Rewrite the items below with "title bar" changed to "header bar" everywhere it appears and everything else left as is. Omit the pictures from your answer.

-- BEGIN DATA LINES --

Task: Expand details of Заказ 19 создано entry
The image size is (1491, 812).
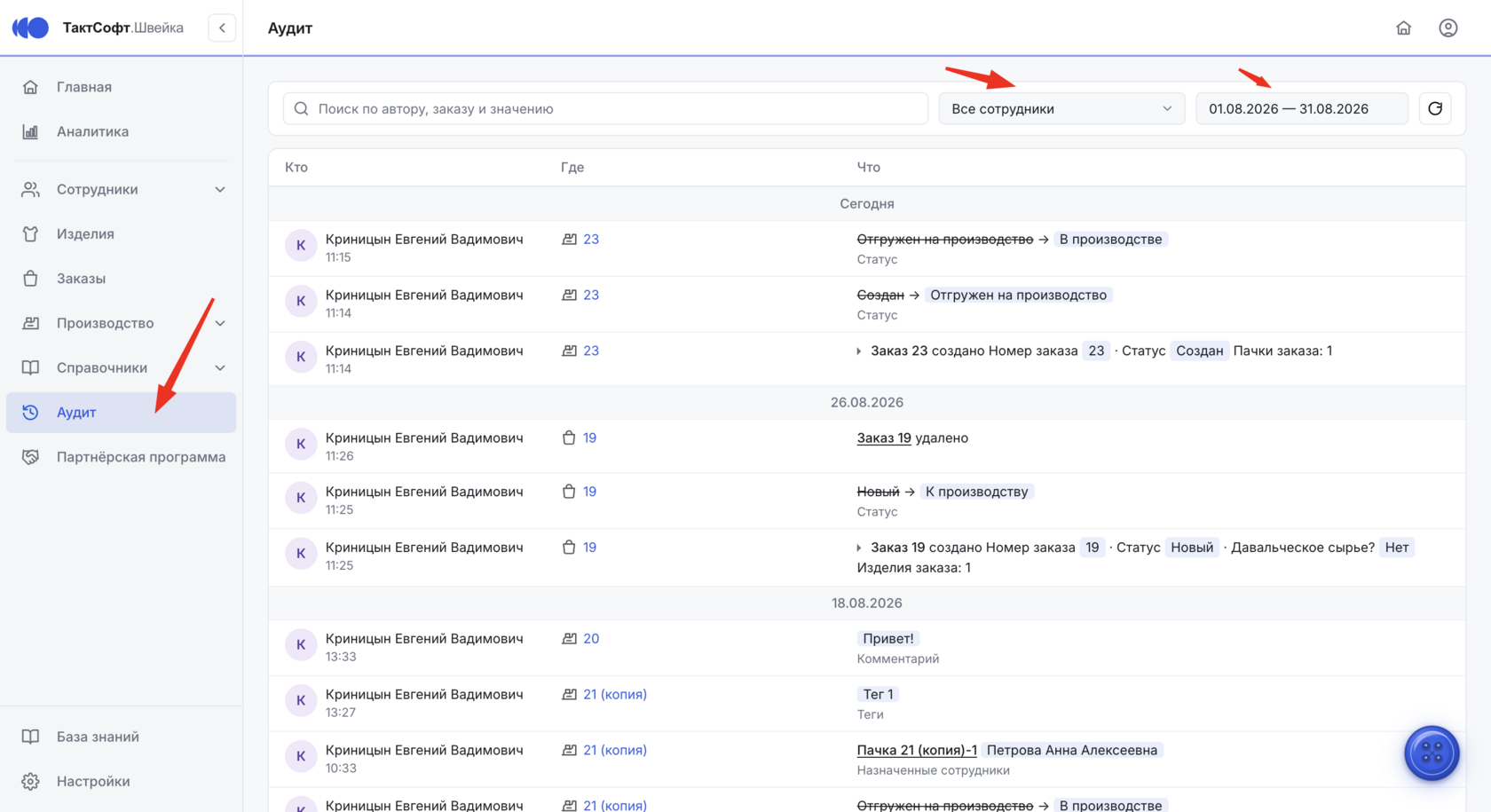Action: click(859, 548)
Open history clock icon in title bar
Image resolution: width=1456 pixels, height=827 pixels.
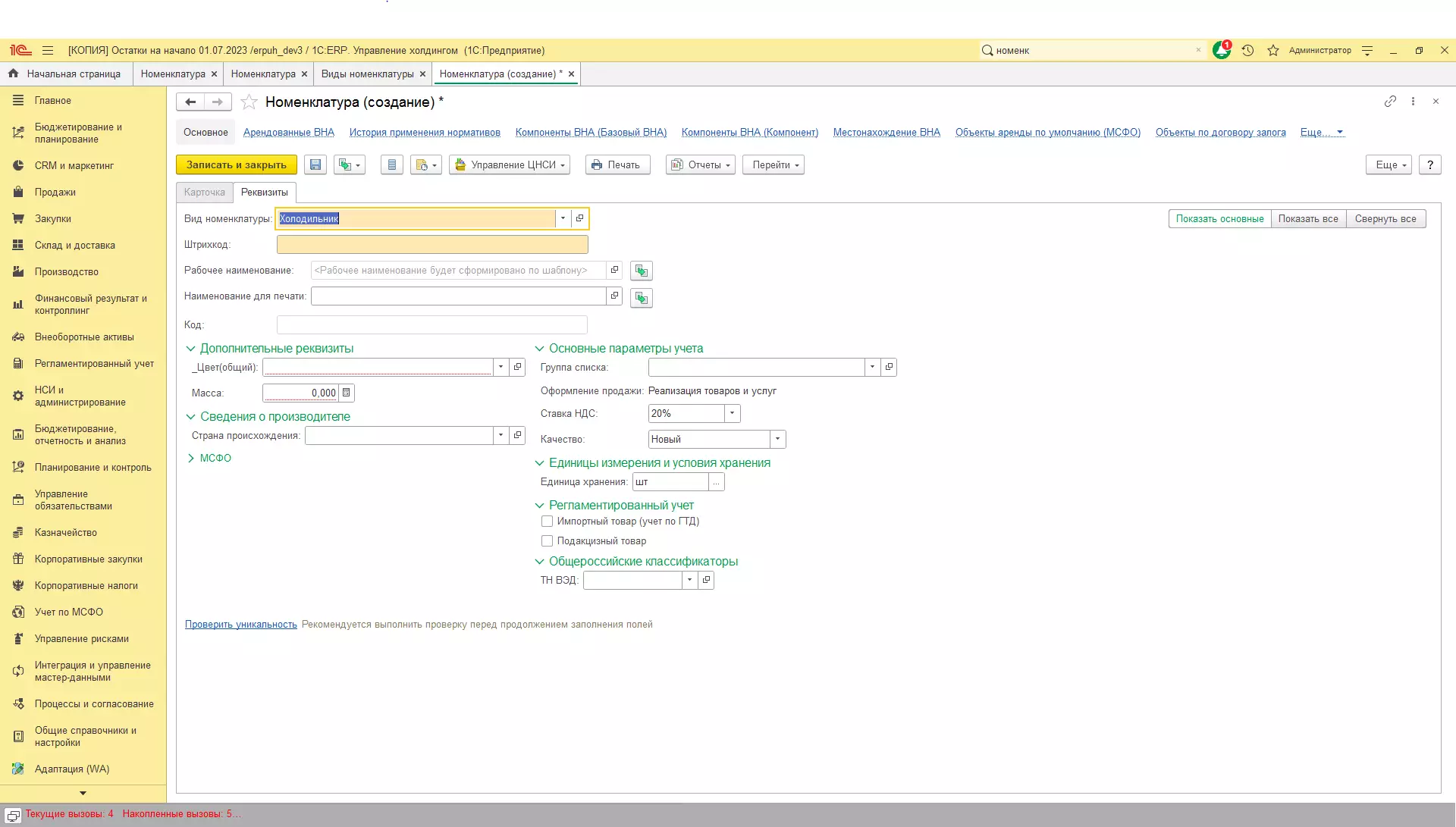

-- END DATA LINES --

FULL ANSWER:
Task: Expand details of Заказ 19 создано entry
The image size is (1491, 812).
Action: click(859, 548)
Open history clock icon in header bar
Image resolution: width=1456 pixels, height=827 pixels.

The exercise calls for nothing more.